Why celebrate Father’s Day, especially in this world where so many families are split? Life experience has taught me much about Dad’s role in the family.
When Dad spends time with his children, they feel loved.
What Dad thinks about something is important.
What Dad does is to be copied.
Even when Dad is supercritical, uninterested, abusive, rejecting, his children continue to hope, to want Dad to care for them, to love them. Social scientists tell us that all too often children grow up to be just like their father. We celebrate Father’s Day because Dads are important.
Some Dads leave the responsibility for faith nurture to Mom. In my work, I have visited many couples to talk about their child’s baptism. All too often Dad would say, “I’m not much for religion. Oh, I believe in God, but the church stuff, that’s my wife’s territory. Talk to her about that.” Dad may not actively work against Mom’s efforts to teach the Christian faith to their children, he is just absent – absent from church on Sunday’s, absent from any discussion of faith. I am never surprised when the child chooses to copy Dad, and turn away from the church or any other visible practice of faith.
We need to remember that Dad’s are an integral part of the family team, whether or not parents are living together. Celebrating “Father” is extremely important.
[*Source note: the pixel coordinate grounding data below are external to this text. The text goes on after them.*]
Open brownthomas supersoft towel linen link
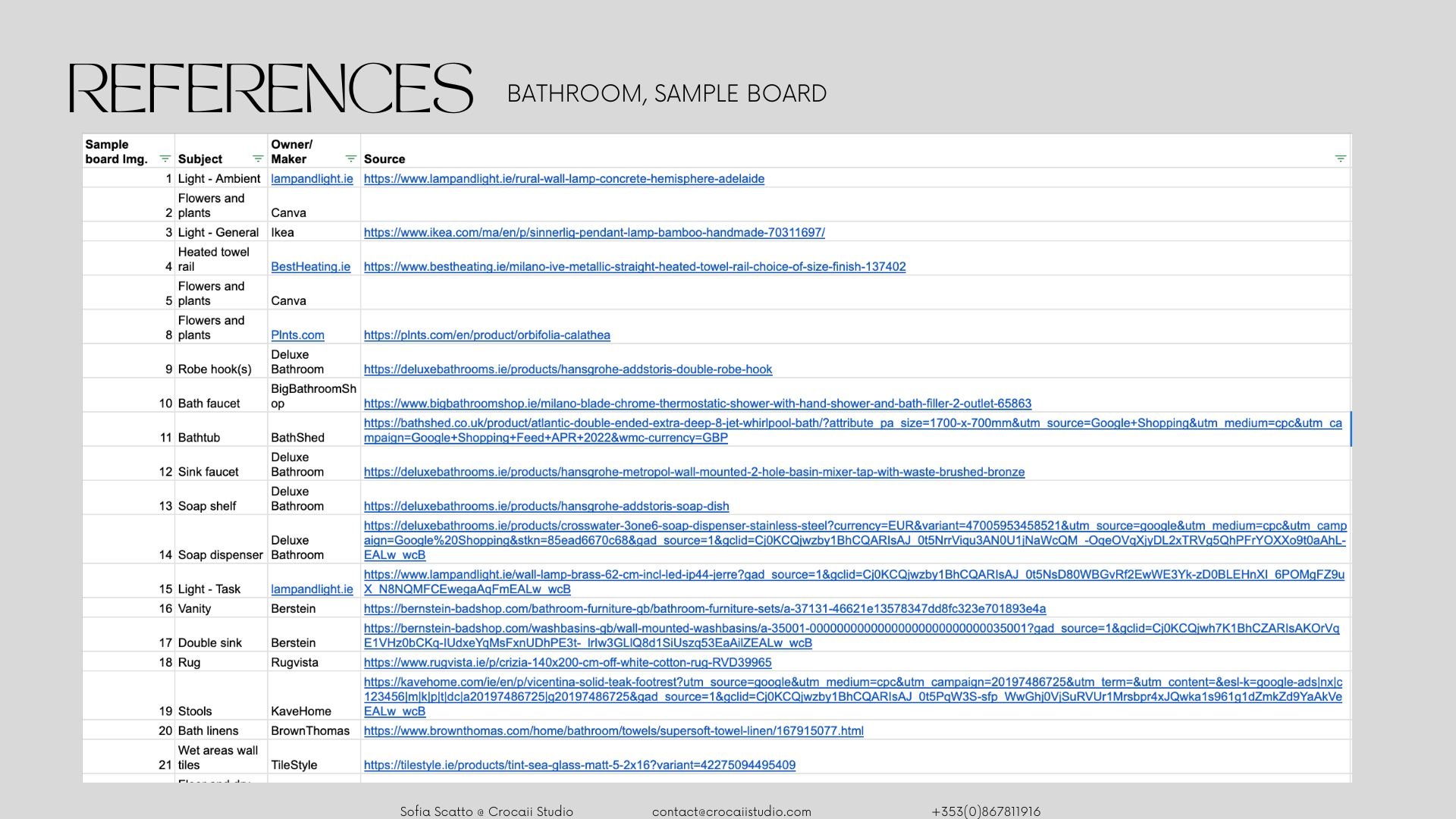Screen dimensions: 1456x819 613,731
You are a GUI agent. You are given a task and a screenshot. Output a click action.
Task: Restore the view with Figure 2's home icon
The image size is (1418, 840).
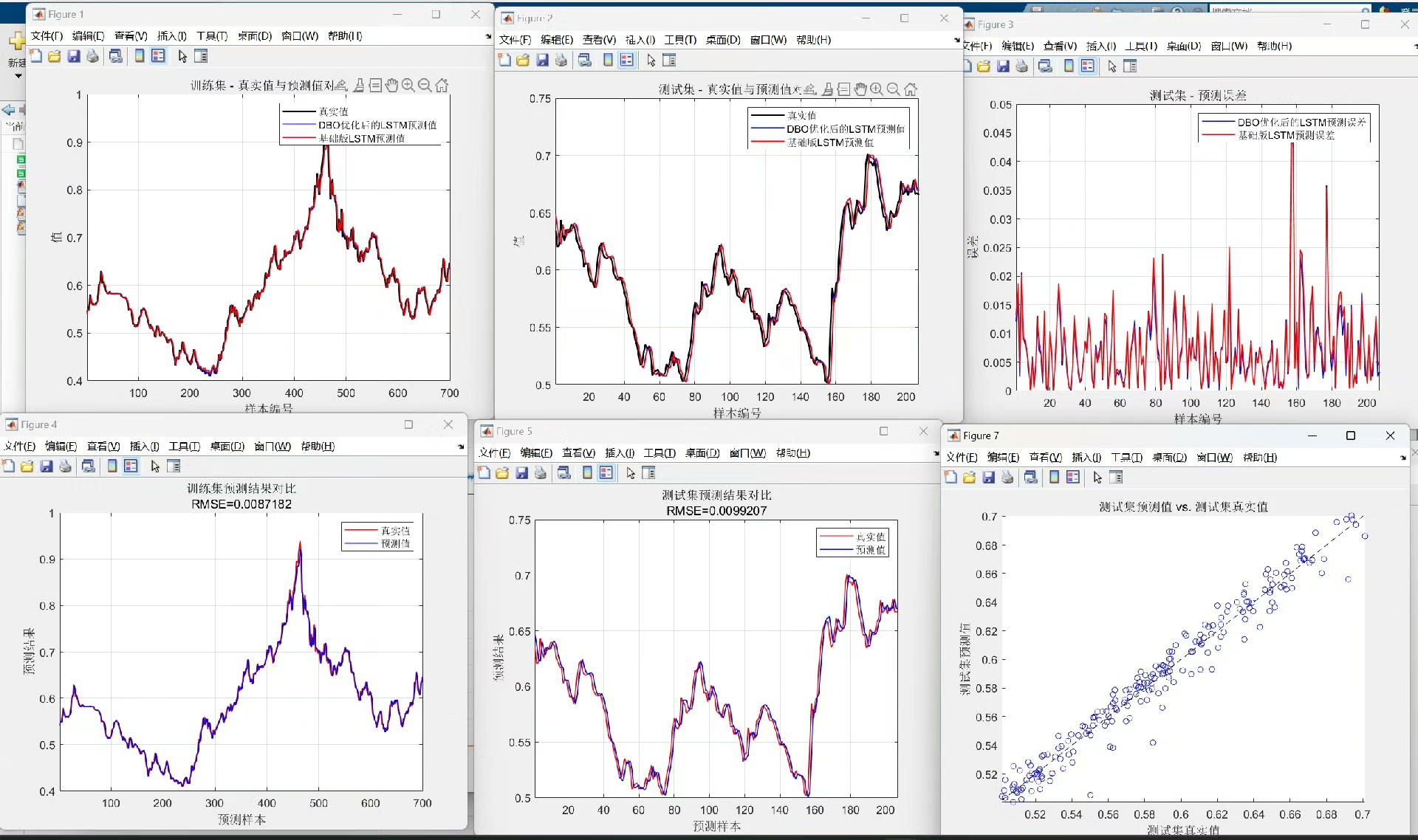coord(911,89)
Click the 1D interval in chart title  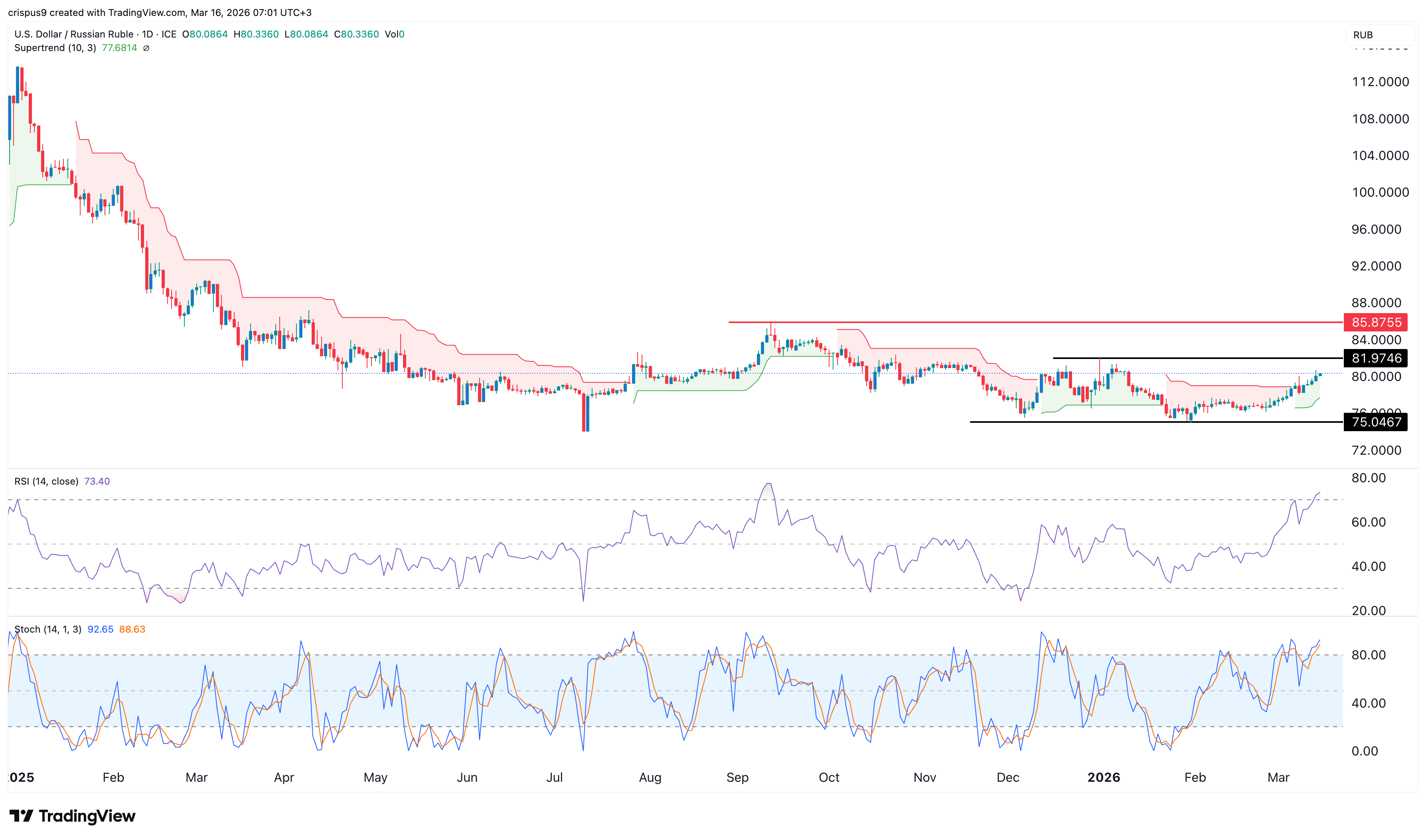coord(147,34)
Dad needs to be affirmed in the positive role he can be for his children. Fathers need encouragement and praise. Like Mothers, Dad’s play a pivotal role in their children’s lives.
On Father’s Day and throughout the year, pray for the Dads you know and those you don’t know. Prayer is not magic, but the love you offer will make a difference.
“Listen, my son, to your father’s instruction and do not forsake your mother’s teaching.”